Dataset excerpt
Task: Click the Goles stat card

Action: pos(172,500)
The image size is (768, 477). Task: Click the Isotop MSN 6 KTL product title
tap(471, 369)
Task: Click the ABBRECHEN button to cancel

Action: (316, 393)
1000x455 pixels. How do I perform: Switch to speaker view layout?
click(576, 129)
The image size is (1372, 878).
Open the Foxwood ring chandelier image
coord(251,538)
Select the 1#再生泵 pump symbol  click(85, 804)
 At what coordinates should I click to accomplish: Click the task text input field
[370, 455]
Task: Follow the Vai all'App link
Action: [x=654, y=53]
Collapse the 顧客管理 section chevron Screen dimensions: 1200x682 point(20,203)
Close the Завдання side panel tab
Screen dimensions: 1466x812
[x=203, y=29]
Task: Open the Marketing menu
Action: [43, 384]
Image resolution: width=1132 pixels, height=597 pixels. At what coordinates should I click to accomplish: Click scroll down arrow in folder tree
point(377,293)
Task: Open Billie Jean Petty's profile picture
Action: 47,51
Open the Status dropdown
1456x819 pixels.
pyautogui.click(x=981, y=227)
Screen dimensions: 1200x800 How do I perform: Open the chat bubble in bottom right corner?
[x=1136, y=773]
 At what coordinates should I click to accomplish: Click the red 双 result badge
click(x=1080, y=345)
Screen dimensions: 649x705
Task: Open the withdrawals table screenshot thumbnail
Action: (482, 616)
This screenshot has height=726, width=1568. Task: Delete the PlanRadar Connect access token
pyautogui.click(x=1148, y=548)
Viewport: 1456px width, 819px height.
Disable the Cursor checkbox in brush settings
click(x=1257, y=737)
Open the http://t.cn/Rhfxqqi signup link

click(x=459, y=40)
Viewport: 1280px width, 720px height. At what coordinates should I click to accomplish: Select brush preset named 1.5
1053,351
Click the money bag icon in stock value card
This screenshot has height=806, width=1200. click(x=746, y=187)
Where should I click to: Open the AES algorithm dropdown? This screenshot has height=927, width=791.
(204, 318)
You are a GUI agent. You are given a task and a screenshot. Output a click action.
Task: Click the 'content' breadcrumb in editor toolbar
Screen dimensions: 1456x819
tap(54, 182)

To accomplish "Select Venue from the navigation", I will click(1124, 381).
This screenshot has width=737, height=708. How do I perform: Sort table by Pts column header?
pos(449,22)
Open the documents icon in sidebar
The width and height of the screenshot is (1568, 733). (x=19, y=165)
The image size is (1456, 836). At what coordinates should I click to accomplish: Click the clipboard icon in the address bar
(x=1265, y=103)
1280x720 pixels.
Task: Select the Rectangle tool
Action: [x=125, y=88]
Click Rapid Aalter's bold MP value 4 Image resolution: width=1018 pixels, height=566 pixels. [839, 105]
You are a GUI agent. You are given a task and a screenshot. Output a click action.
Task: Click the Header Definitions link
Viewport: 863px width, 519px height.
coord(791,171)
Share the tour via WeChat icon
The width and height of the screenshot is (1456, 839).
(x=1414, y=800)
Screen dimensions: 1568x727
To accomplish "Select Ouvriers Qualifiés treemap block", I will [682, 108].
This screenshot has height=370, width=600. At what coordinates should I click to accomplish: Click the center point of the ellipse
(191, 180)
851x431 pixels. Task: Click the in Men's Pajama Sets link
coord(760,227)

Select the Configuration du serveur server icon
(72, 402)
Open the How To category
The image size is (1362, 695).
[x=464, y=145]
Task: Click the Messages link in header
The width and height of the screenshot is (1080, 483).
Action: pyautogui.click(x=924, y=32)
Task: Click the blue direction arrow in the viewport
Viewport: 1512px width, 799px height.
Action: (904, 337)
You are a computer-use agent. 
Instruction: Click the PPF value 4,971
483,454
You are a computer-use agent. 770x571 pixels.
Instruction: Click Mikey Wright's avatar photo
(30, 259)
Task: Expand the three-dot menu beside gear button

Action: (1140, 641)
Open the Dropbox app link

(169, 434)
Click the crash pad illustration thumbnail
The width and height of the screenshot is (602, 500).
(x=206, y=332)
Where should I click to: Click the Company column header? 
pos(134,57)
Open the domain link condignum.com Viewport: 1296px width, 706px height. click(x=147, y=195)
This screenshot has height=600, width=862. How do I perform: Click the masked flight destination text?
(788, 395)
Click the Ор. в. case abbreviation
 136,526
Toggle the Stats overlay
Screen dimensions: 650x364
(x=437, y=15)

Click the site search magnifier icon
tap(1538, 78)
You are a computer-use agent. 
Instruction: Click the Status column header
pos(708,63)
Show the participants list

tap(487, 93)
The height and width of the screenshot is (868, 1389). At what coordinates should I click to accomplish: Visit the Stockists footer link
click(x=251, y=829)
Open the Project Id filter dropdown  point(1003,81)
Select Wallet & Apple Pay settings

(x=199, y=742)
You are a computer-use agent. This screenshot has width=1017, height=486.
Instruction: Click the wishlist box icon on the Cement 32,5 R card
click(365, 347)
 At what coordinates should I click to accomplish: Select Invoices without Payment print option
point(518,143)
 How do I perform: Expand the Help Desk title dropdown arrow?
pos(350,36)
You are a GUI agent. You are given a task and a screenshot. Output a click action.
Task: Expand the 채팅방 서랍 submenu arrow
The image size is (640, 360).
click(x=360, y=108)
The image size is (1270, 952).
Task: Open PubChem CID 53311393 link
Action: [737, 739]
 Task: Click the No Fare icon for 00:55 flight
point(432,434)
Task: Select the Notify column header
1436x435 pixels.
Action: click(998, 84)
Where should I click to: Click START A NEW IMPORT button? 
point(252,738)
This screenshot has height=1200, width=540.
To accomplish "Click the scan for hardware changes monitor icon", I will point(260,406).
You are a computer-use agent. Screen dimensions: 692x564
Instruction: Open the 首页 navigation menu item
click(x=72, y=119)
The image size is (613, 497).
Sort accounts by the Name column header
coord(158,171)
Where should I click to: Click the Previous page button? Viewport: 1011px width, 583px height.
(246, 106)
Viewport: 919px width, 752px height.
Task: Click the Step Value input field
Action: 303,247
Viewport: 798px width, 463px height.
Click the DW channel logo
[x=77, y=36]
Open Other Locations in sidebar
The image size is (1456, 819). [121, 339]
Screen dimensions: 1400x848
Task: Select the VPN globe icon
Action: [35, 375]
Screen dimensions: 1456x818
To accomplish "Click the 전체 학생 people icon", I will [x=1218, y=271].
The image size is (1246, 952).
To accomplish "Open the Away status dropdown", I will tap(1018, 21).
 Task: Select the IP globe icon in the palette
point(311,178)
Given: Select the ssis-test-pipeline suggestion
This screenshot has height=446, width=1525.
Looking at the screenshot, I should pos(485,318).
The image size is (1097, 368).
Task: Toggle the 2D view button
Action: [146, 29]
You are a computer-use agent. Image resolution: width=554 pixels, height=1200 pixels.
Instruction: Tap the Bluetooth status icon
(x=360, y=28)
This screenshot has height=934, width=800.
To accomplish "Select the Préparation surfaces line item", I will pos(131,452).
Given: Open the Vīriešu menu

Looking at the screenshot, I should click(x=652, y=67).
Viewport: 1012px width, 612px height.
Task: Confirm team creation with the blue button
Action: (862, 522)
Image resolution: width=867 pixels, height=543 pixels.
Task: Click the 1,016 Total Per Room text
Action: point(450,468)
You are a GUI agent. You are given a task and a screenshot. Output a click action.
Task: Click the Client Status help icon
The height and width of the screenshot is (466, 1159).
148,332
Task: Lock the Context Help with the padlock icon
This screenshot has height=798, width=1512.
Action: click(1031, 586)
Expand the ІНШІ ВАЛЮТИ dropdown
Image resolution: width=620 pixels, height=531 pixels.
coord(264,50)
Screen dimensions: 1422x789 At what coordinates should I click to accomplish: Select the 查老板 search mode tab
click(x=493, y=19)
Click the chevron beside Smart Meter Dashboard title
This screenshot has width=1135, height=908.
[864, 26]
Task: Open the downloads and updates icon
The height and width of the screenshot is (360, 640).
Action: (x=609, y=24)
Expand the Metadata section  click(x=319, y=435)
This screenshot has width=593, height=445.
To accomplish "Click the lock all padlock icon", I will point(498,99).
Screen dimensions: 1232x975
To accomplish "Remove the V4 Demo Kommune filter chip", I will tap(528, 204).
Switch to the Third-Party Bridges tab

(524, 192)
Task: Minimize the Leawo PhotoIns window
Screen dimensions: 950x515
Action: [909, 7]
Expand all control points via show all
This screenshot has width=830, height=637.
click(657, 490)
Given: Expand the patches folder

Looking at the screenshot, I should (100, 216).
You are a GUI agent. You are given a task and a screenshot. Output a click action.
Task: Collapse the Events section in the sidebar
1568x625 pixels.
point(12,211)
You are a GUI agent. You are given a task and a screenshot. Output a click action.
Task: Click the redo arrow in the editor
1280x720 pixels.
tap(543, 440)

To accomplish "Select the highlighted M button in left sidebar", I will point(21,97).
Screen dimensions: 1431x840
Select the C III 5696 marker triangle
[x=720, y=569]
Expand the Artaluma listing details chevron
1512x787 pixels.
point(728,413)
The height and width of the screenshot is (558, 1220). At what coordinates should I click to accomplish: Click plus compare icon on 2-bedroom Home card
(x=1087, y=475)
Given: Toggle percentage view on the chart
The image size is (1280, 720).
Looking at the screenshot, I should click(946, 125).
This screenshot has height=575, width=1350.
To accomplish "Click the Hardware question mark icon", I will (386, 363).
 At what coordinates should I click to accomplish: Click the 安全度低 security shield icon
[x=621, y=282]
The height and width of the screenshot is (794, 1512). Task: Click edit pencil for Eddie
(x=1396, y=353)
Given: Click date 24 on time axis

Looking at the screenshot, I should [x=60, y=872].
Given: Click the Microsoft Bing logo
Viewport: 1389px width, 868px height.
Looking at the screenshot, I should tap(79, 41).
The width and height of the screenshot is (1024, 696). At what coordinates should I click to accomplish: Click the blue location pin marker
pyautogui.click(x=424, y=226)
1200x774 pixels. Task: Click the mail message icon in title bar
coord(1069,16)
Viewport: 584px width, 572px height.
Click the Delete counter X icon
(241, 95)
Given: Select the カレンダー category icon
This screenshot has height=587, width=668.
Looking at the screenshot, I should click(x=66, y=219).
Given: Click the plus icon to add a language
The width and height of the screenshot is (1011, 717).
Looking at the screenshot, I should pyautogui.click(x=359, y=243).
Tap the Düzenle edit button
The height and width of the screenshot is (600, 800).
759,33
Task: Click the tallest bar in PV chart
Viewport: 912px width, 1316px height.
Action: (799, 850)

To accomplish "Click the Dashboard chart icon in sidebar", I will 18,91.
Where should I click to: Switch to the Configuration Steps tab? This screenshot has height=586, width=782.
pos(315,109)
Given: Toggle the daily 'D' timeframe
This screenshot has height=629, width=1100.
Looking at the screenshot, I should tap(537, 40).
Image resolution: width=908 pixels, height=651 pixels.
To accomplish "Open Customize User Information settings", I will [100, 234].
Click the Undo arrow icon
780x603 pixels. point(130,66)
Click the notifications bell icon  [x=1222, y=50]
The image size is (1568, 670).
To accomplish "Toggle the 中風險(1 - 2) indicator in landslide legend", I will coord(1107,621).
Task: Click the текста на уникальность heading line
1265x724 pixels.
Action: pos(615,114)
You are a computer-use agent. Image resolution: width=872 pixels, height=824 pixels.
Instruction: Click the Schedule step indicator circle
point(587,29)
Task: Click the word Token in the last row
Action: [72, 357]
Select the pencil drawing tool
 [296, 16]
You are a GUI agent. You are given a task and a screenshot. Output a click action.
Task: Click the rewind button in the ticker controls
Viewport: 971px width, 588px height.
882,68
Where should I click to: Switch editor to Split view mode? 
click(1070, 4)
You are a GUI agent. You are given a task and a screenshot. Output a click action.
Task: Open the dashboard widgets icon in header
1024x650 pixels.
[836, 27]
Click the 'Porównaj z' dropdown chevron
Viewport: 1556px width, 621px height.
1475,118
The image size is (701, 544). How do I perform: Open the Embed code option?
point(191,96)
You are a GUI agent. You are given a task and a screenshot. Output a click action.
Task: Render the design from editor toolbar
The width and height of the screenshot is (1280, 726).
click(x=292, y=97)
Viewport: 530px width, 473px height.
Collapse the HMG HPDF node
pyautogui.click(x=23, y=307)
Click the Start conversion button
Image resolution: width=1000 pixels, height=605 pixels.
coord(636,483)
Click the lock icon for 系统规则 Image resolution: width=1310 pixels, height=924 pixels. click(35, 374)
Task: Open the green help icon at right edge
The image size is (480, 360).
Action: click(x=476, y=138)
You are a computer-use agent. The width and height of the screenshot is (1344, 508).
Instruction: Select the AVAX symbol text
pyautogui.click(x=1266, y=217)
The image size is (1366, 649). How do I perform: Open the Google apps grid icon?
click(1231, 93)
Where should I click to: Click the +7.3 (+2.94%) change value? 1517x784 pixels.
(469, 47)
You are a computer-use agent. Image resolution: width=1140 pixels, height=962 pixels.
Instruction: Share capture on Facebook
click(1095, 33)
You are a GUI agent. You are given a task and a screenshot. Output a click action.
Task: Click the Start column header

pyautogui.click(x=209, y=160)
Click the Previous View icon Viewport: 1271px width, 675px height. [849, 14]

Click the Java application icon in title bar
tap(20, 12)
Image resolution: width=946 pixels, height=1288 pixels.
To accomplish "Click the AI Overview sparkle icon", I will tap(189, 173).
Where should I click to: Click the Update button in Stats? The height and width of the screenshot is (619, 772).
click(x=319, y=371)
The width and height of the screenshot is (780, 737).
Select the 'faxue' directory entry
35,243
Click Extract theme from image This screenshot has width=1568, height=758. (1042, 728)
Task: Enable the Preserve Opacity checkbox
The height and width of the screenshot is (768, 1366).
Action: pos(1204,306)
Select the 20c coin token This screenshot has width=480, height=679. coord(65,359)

**Instructions to follow:**
Rewrite everything from the start of the rows down to the line containing "Action: [x=654, y=53]", changing "button" to "control" and leaving all else the same.

**Final answer:**
Task: Click the Goles stat card

Action: pos(172,500)
The image size is (768, 477). Task: Click the Isotop MSN 6 KTL product title
tap(471, 369)
Task: Click the ABBRECHEN control to cancel

Action: (316, 393)
1000x455 pixels. How do I perform: Switch to speaker view layout?
click(576, 129)
The image size is (1372, 878).
Open the Foxwood ring chandelier image
coord(251,538)
Select the 1#再生泵 pump symbol  click(85, 804)
 At what coordinates should I click to accomplish: Click the task text input field
[370, 455]
Task: Follow the Vai all'App link
Action: [x=654, y=53]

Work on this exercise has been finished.